Announcing the SAVIYNT KNOWLEDGE EXCHANGE unifying the Saviynt forums, documentation, training, and more in a single search tool across platforms. Click HERE to read the Announcement.

AzureAD Account Entitlement Mapping not happening when using Entitlement Filter

Souvik
New Contributor III
New Contributor III

We have a requirement to import only 12 entitlements from AAD Group whose DisplayName startwith "ZBR RPA", For that, we had already included the ENTITLEMENT_FILTER_JSON and performed the custom access in the job as well. 12 entitlements were imported successfully.

ENTITLEMENT_FILTER_JSON:

{
"group_filter": "startsWith(displayName, 'ZBR RPA')&$count=true"
}

 

Custom Access in Job:{
"importEntTypes": {
"AADGroup": {}
},
"excludeEntTypes": {
"ApplicationInstance": {},
"InterAppOauthPermissions": {},
"DirectoryRole": {},
"Subscription": {},
"Application": {},
"DirectoryRoleMember": {},
"SKU": {},
"ServicePlans": {},
"Team": {},
"Channel": {},
"MemberPermission": {},
"GuestPermission": {}
}
}

However, the account-entitlement mapping for the listed 12 entitlements is not happening in the entitlement hierarchy.
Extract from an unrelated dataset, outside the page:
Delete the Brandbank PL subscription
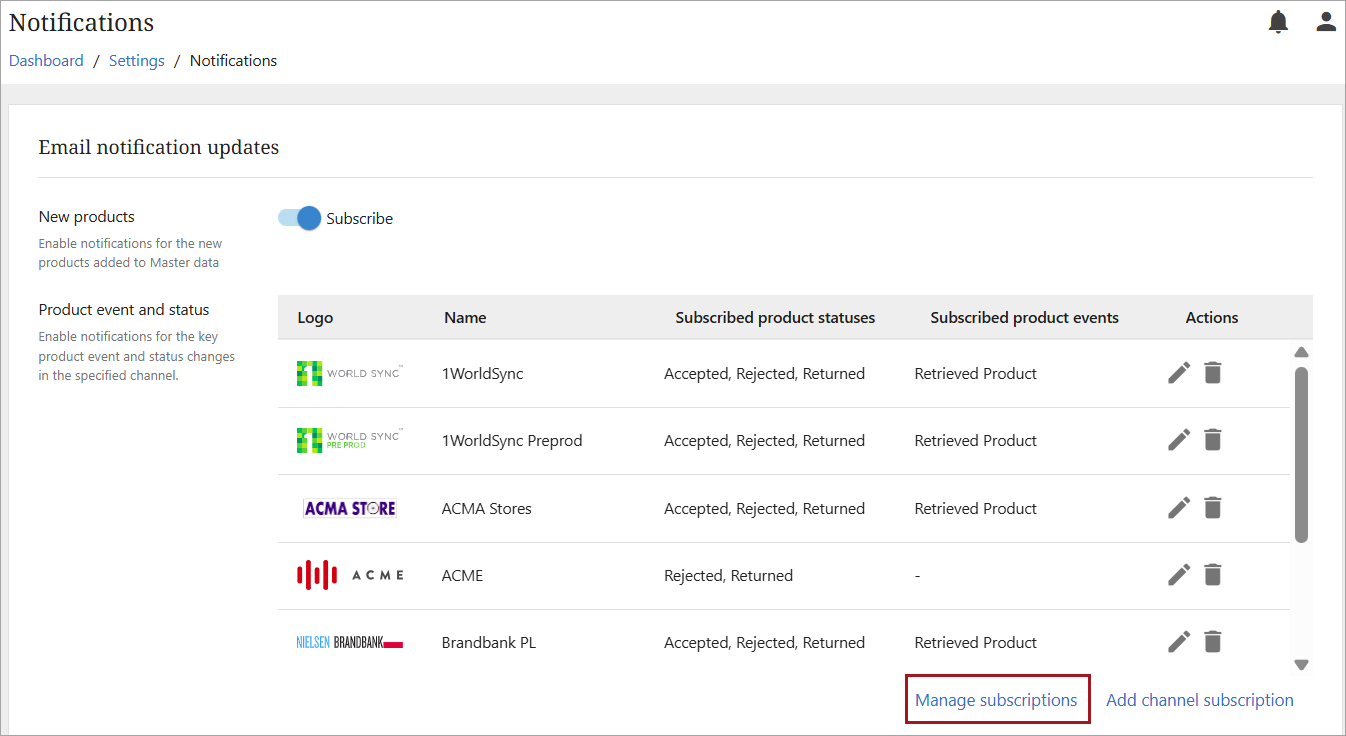This screenshot has height=736, width=1346. click(x=1212, y=642)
But once the job failed and all roles got imported at that time, I could see the mapping was happening for other entitlement, but those 12 entitlements are still not mapped.

 

Note: In target those 12 roles are associated with few accounts.

1 REPLY 1

RakeshMG
Saviynt Employee
Saviynt Employee

Please validate if you have mapped following attribute in the JSON. 
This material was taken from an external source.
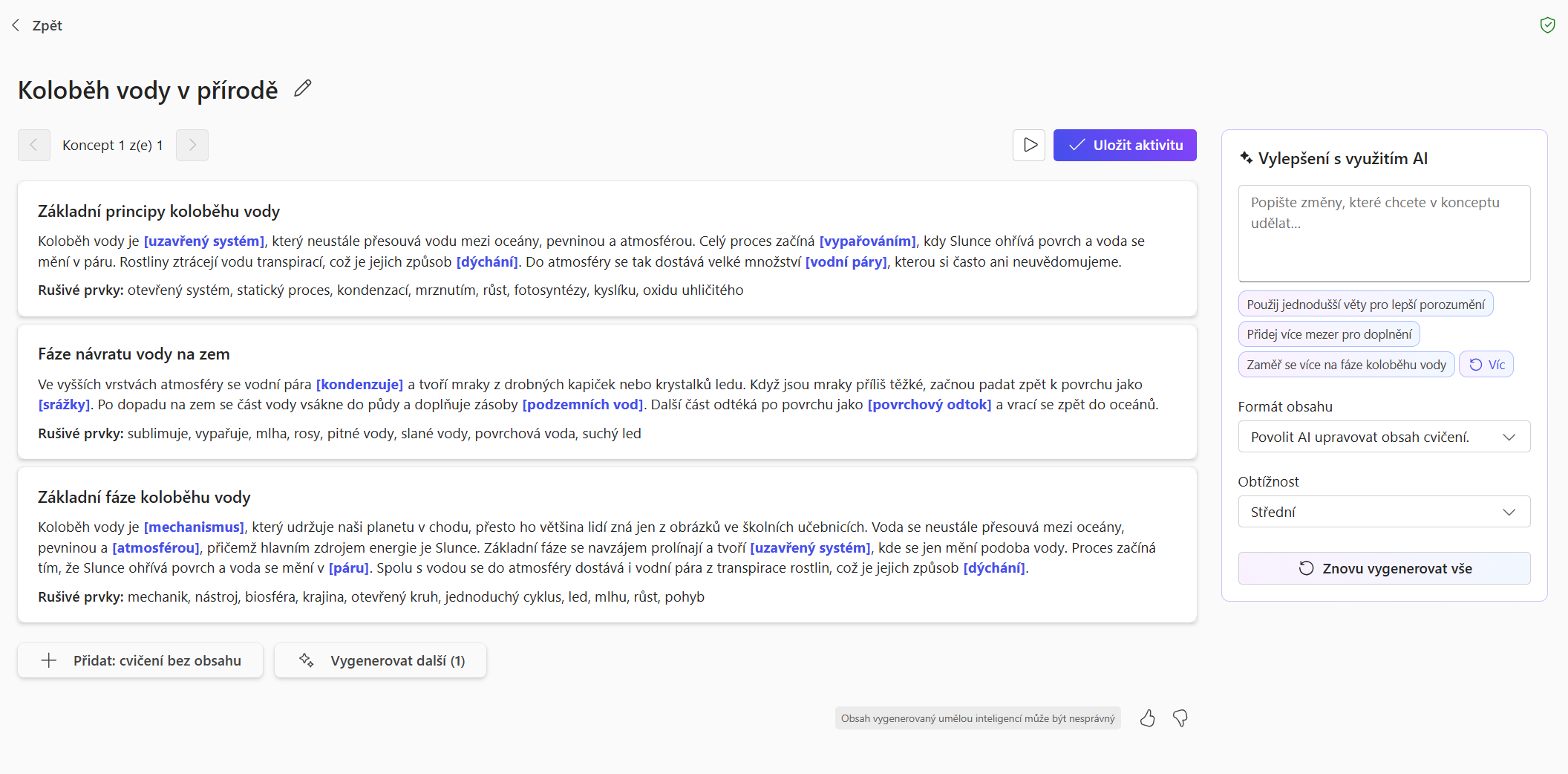This screenshot has height=774, width=1568.
Task: Click the pencil icon to edit title
Action: (x=302, y=88)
Default Attribute Mapping for Account Import:

customproperty31

STORE#ACC#ENT#MAPPINGINFO

 

For more details please refer to following document :

https://docs.saviyntcloud.com/bundle/AzureAD-v2021x/page/Content/Configuring-the-Integration-for-Acc...

[Fixed broken doc link by moderator]


​Regards

Rakesh M Goudar